◆ WORK TO BE COMPLETED ◆
According to the passage on young gifted children, at what age did Goethe build an altar and devise a religion of his own?

◆ PASSAGE PROVIDED ◆

_ _ _

When we observe young gifted children, we discover that religious ideas and needs originate in them whenever they develop to a mental level past "twelve years mental age." Thus they show these needs when they are but eight or nine years old, or earlier. The higher the IQ the earlier does the pressing need for an explanation of the universe occur, the sooner does the demand for a concept of the origin and destiny of the self appear.

In the cases of children who test above 180 IQ observed by the present writer, definite demand for a systematic philosophy of life and death developed when they were but six or seven years old. Similar phenomena appear in the childhood histories of eminent persons where data of childhood are available. Goethe, for example, at the age of nine constructed an altar and devised a religion of his own, in which God could be worshiped without the help of priests.

Much could be said of the special problems of the young gifted child in this period of immaturity when his intellectual needs are those of an adolescent while his emotional control and physical powers are still but those of a child. It would be of great interest to study the reactions of older persons to the insistent questions and searchings of these young children. "You are too young to understand." "You can't know all that till you grow older." "You unnatural child!" These are responses that have been heard incidentally, falling from the lips of undiscerning parents. A girl of eight years, of IQ 150, recently was heard to express a determination to join the "Agnostic Church," because she had asked, "What is it called when you can't make up your mind whether there is a God or not?" and had been told that this would be agnosticism.

Part and parcel of these questionings concerning origin and destiny are those concerning birth and reproduction. At a "tender" age these children ask for an account of sex and reproduction and suffer much at the hands of parents and guardians who are shocked at what thus emanates from the mouths of babes. Lifelong problems of mental hygiene may be thus engendered by parents who cannot understand why a child should be "so unnatural" as to weep over questions of birth and death at six or seven years of age.

_ _ _

◆ SUPPLIED INFORMATION ◆
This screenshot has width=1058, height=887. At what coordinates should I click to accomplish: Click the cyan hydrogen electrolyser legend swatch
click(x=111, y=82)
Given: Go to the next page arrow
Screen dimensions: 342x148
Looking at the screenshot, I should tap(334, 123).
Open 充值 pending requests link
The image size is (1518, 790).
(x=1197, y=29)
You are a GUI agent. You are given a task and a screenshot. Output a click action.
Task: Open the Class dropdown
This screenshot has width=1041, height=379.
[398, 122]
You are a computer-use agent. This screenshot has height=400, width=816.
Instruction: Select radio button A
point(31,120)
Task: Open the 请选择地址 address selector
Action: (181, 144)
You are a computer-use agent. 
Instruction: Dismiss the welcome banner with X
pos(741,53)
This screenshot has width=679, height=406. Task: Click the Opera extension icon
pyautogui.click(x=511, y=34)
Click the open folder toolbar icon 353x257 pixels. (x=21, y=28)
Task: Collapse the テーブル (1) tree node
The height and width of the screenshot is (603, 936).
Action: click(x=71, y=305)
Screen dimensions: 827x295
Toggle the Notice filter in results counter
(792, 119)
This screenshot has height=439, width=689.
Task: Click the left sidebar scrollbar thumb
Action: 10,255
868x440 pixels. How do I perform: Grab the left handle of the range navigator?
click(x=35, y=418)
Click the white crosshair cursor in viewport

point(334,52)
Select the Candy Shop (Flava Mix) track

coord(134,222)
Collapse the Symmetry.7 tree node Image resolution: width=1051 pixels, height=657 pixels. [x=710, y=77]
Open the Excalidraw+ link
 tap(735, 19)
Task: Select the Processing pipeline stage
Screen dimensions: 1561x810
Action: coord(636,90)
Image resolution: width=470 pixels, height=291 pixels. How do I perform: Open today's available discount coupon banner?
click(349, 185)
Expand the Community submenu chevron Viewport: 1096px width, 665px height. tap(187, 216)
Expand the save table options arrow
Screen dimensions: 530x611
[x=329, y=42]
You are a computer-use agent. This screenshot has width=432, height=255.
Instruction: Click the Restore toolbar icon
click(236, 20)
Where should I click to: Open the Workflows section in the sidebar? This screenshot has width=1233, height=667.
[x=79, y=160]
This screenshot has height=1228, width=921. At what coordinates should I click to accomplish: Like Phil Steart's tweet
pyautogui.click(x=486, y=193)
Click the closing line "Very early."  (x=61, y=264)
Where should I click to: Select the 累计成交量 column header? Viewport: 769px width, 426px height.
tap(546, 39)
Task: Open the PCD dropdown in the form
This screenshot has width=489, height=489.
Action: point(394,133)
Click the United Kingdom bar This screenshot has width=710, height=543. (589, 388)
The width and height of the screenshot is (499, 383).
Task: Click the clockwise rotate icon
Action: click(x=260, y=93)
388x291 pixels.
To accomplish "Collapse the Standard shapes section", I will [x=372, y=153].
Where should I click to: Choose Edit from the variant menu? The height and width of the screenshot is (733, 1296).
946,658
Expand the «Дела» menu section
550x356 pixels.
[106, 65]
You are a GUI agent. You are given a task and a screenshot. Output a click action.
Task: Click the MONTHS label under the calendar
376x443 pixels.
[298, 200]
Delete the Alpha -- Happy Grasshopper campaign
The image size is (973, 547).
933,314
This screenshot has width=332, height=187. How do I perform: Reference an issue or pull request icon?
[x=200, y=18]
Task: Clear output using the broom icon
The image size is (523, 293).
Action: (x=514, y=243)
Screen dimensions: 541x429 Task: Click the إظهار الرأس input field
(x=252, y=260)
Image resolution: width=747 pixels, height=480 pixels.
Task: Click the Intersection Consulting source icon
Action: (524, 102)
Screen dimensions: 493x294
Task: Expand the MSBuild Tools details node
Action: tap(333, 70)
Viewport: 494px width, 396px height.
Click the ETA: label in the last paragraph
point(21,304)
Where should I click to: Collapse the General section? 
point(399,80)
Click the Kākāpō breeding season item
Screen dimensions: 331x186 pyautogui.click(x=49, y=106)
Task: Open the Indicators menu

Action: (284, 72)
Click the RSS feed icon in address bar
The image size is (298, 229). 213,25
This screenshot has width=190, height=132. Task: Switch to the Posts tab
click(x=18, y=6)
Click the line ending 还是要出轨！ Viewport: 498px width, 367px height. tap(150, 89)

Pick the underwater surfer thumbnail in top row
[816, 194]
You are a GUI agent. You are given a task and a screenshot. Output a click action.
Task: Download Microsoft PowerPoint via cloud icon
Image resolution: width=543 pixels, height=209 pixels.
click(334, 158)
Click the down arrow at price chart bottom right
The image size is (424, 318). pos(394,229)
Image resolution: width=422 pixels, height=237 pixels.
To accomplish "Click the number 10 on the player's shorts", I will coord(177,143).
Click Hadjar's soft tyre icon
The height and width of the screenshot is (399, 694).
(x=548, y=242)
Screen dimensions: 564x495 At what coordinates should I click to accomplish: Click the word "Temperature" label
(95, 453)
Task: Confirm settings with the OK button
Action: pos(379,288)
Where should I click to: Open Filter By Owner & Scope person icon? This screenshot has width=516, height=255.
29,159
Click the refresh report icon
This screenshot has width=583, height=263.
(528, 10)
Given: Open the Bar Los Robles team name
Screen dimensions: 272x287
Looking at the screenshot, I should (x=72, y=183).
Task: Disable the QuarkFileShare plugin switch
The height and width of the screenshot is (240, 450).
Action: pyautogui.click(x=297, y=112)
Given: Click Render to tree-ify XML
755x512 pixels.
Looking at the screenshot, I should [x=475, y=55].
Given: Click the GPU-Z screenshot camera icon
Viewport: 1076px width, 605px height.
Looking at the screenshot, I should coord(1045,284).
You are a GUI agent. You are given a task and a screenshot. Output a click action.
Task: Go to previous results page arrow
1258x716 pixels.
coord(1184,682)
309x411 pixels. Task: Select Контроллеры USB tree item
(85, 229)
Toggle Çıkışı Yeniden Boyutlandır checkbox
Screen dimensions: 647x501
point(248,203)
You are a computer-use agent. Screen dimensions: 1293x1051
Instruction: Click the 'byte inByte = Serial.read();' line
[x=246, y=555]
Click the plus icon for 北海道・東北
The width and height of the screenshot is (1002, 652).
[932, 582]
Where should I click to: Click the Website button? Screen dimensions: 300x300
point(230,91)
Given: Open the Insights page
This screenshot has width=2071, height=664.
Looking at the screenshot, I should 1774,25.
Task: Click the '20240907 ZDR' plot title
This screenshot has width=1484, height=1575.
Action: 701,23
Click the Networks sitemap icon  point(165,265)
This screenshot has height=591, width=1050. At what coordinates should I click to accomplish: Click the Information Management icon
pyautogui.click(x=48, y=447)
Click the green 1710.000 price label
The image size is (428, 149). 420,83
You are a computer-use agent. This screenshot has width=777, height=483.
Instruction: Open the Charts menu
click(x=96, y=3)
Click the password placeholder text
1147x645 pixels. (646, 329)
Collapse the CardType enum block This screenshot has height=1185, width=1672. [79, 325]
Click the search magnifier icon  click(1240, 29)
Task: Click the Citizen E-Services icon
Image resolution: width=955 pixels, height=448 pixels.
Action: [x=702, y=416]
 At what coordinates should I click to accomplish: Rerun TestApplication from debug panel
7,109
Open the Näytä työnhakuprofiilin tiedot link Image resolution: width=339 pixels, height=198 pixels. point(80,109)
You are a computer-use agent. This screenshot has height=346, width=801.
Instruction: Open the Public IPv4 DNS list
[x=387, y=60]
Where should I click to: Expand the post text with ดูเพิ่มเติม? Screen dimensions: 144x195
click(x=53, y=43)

_ _ _

◆ EXERCISE RESPONSE ◆
At the age of nine.